Here’s the important thing to remember: The longer that virus survives in the body–and the longer the virus circulates in the world– the more time the virus has to mutate. And that means more variants that will be more infectious and more lethal. Don’t get mad at Darwin: he simply understood that all organisms strive for evolutionary advantage. Here’s another issue to remember: When population immunity increases worldwide, that will, in and of itself, create more evolutionary pressure on Sars – 2 CoV to further mutate!

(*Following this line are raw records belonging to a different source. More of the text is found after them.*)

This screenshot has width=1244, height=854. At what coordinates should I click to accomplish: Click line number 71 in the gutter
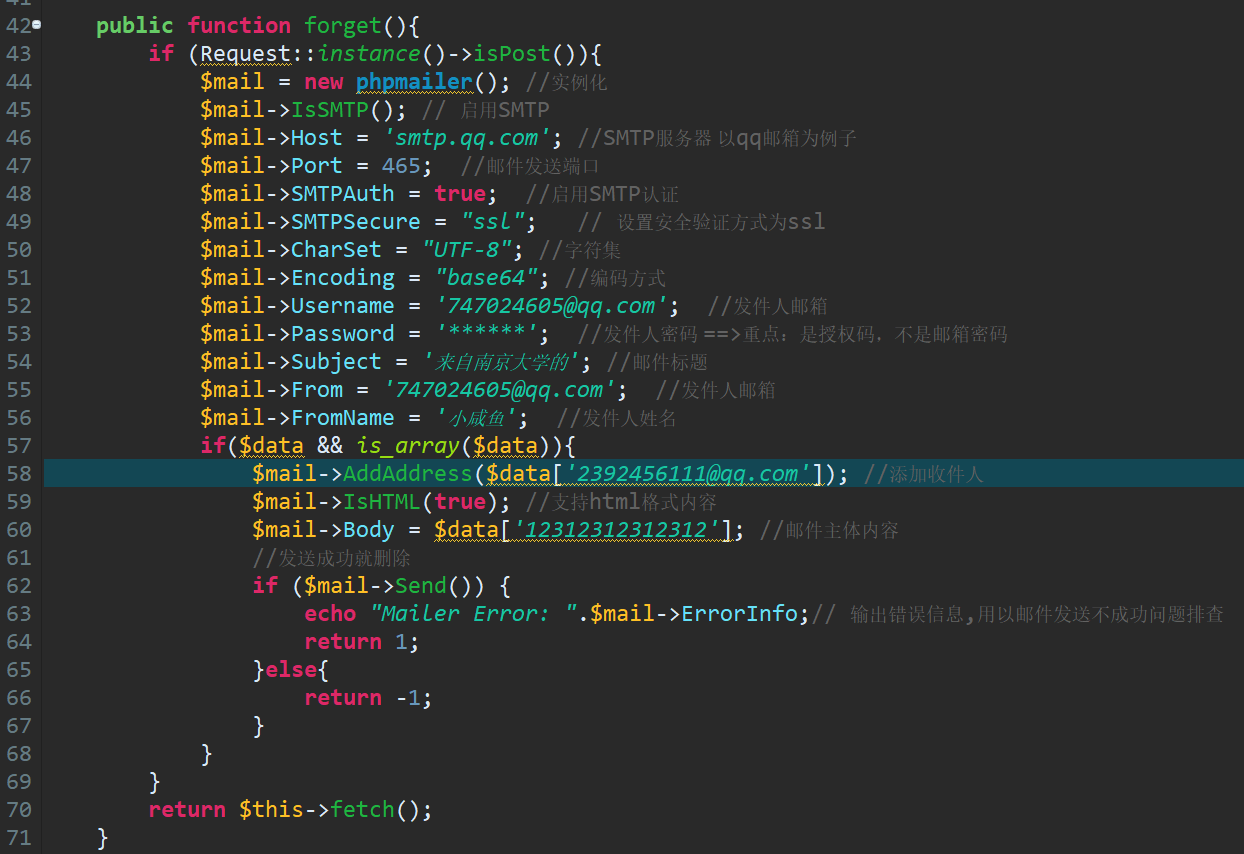[19, 838]
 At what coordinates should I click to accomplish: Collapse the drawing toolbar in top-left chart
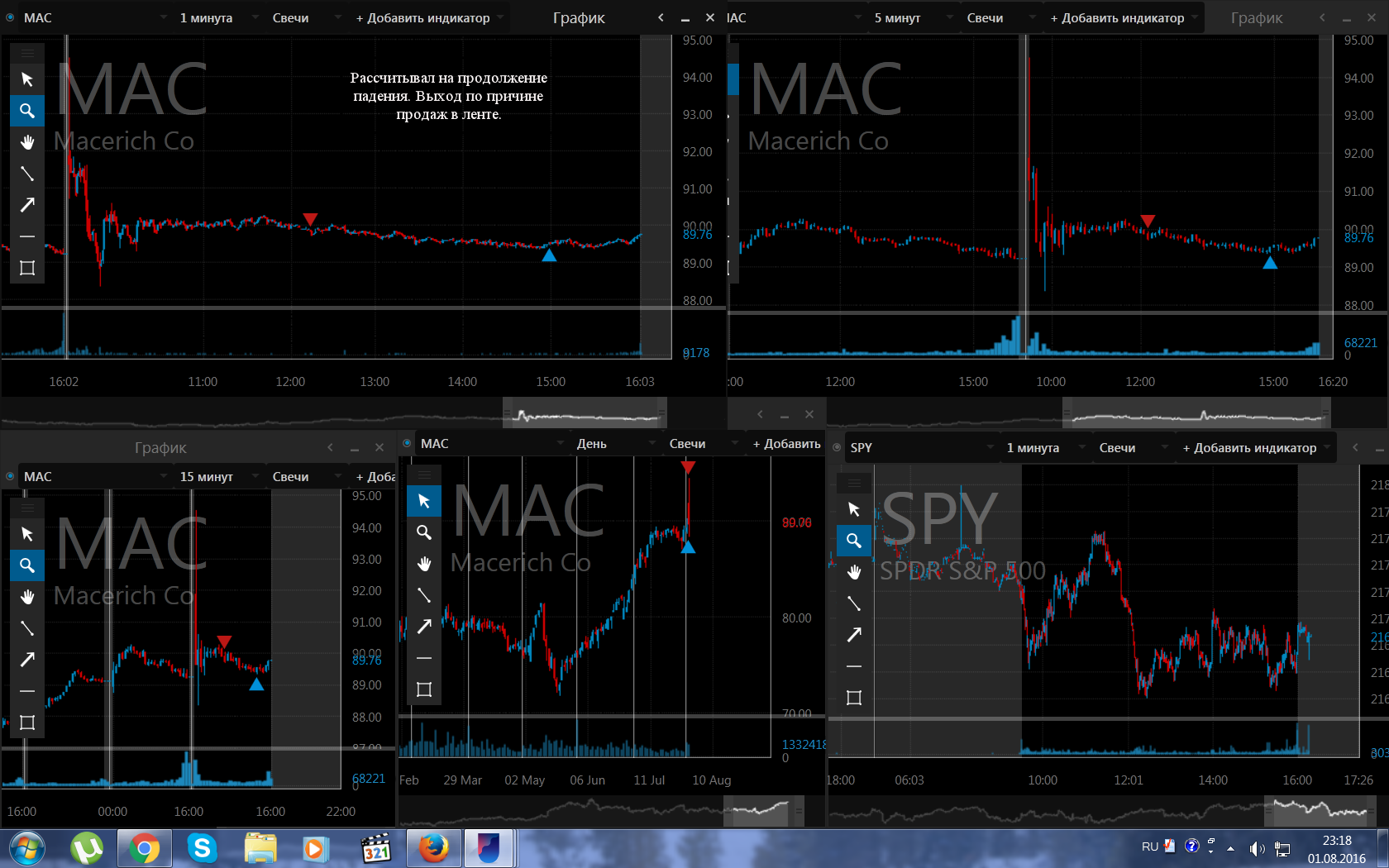tap(27, 53)
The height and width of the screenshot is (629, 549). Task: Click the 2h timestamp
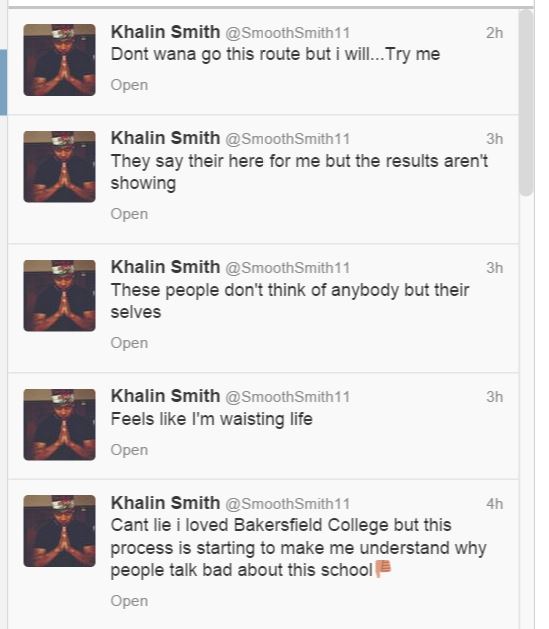tap(494, 33)
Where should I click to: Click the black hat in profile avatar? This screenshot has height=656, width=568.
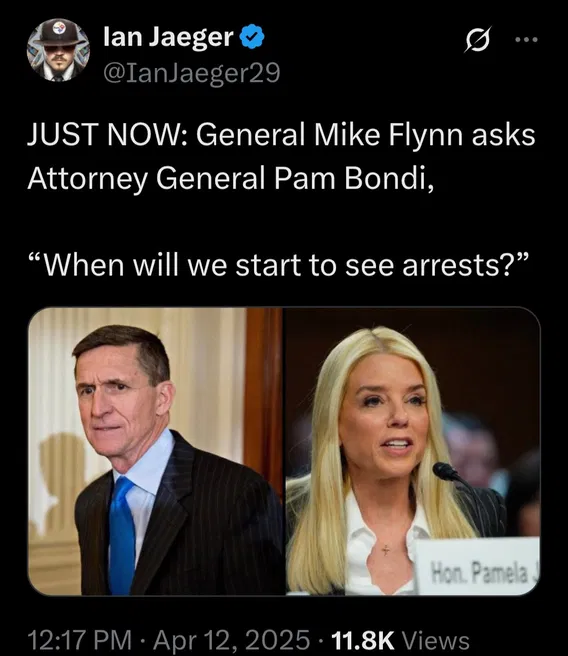tap(58, 32)
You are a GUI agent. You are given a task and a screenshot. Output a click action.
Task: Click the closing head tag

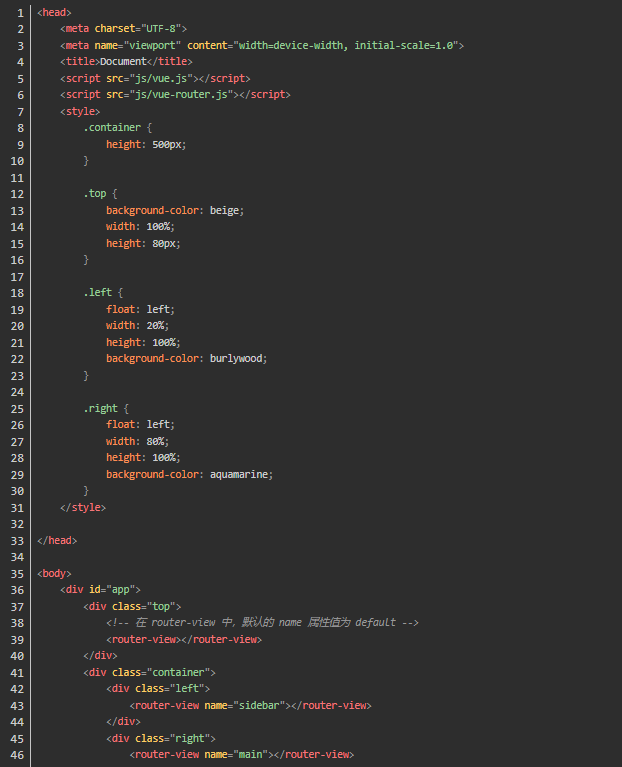click(x=57, y=540)
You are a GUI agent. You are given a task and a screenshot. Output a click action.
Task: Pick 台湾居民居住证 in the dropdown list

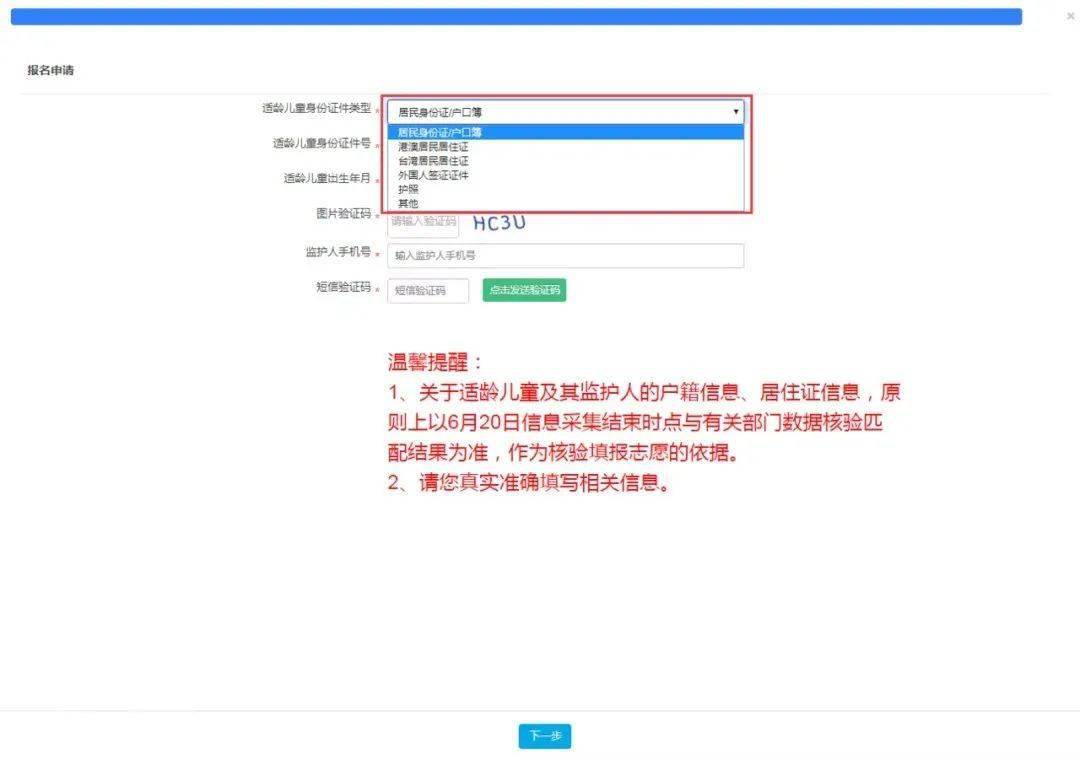(565, 160)
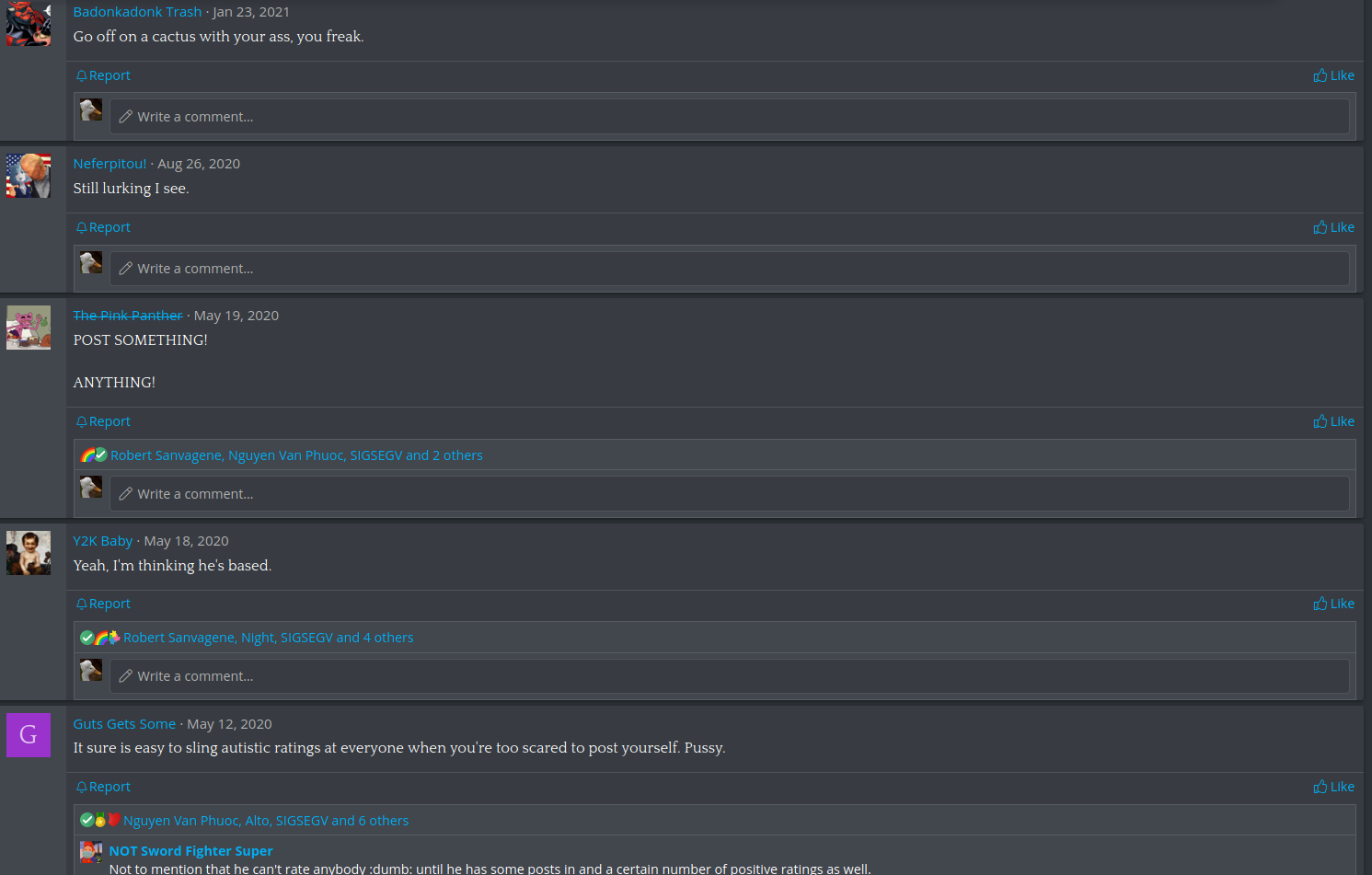Image resolution: width=1372 pixels, height=875 pixels.
Task: Write a comment under Y2K Baby's post
Action: (730, 676)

A question often asked, “Can a fully immunized individual get infected, let’s say from their own child?” Yes, its possible, and they can carry the virus for a short time before their body’s immune defense mechanisms rid the virus. The parents will not get sick, if properly immunized, but they will turn positive on testing and may need to isolate for an extended period of time. They will not become sick and it is highly unlikely they will be infectious to others. Wearing a mask in close quarters with strangers may be warranted.
How effective are they? Immunizations are never 100% effective, so there will always be some individuals in whom the vaccine doesn’t ‘take.’ It is not entirely known why we cannot reach 100% effectiveness, but the failure rate is reported to be between 5 to 15%, depending on the vaccine.
In the meantime, how do we deal with vaccine-hesitant folks? As a pediatrician, I’ve had to deal with this issue for decades. There are many good publications regarding ‘anti vax’ populations, but the best answer I’ve seen so far was on Twitter, by Allen Frances, a thought leader in Medicine and Psychiatry. In response to a question from an individual hesitant about getting the vaccine who asked, “Please share articles and emotional reasons why I should get the shot. I am confused.” His response, “Getting the vaccine is among the easiest decisions in the history of the world: Unvaccinated = 600,000 dead – in the U.S.; Vaccinated = 0 deaths. I add to those statistics the worldwide mortality figures of millions dead, and countless with Long Covid.
Third, even in our society in the U.S., there are many individuals who do not appreciate the reach of this pandemic for any number of reasons. Some cannot understand or read about the pandemic, and are afraid. These are a few of the reasons I believe the suggestion that immunized folks no long wear a mask will be misunderstood, and those who need it may not wear one.
Bottom line: Even with public health measures, including vaccines, we cannot throw caution to the wind with any highly mutating RNA infectious virus.
(This discussion is not meant to provide medical advice; that must come from the reader’s personal physician. These are guidelines that the author follows.)
Gary E. Eddey, MD, is a retired general academic pediatrician. He received his Medical Degree from Weill Cornell Medicine and holds a master’s degree (ScM Hyg) from the Graduate School of Public Health at the University of Pittsburgh. Currently he is a volunteer physician for Boston Rare Connections, and the University of Pennsylvania Orphan Disease Program. Dr. Eddey received his vaccine as soon as New York decreased the age to 65; at which time he reported to his FQHC center, Ryan Health, and stood in line to receive the first of two shots. He wears his mask when leaving his home, as does most everyone in his neighborhood.